---------- PAGE TEXT
Trumbull-based Woodgreen Management has sold School Street Square in East Hartford for $19.2 million, marking the firm’s third retail property sale in as many years.

“It’s based on market conditions. Right now real estate is going for a premium,” said Allan Bernheimer, president of Woodgreen Management. “We felt it was a good time to cash out.”

A 62,000-square-foot Big Y Supermarket anchors the 150,000-square-foot property at 265 Ellington Road, which sold Feb. 4 to an investment group based in Brooklyn, N.Y., operating under the name School Street Plaza LLC. The deal was detailed in records collected this week by The Warren Group, parent company of The Commercial Record.

With a portfolio of more than a dozen retail and office properties, Woodgreen Management has been doing more selling than buying lately. Other sales in the past couple of years include Fox Run Mall in Glastonbury and Hamden Village Fair in Hamden.

“People are looking for diversity in their investments,” Bernheimer said. “People are moving out of the stock market. There’s been a tremendous demand out of New York City for properties – especially grocery-anchored shopping centers. They are definitely a major investment vehicle for many of those individuals.”
--------------------
> [WORK ORDER 1]
List every property that the article on the School Street Square sale names as sold by Woodgreen Management.
> [WORK ORDER 2]
From the article on the School Street Square sale, reproduce word for word the passage starting at "A 62,000-square-foot Big" and ending at "Fair in Hamden.".
---------- SUPPLIED ENTRIES
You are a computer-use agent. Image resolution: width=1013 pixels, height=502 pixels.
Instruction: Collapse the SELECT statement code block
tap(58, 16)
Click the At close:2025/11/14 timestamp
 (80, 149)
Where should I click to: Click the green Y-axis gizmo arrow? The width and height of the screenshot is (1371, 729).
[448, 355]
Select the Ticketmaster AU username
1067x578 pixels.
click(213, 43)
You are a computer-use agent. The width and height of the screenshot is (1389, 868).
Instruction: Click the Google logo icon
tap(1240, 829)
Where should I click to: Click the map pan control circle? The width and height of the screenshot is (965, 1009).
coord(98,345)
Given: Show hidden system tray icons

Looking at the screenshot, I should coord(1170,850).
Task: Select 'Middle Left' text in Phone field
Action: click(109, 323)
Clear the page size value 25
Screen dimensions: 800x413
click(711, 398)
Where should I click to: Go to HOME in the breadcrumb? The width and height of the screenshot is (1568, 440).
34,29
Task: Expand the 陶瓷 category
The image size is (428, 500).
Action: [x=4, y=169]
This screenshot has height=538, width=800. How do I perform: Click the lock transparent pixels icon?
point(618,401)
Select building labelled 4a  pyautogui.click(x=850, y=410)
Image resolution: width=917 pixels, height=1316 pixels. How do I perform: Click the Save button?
--------------------
> [EXERCISE RESULT 1]
School Street Square (East Hartford)
Fox Run Mall (Glastonbury)
Hamden Village Fair (Hamden)

> [EXERCISE RESULT 2]
A 62,000-square-foot Big Y Supermarket anchors the 150,000-square-foot property at 265 Ellington Road, which sold Feb. 4 to an investment group based in Brooklyn, N.Y., operating under the name School Street Plaza LLC. The deal was detailed in records collected this week by The Warren Group, parent company of The Commercial Record.

With a portfolio of more than a dozen retail and office properties, Woodgreen Management has been doing more selling than buying lately. Other sales in the past couple of years include Fox Run Mall in Glastonbury and Hamden Village Fair in Hamden.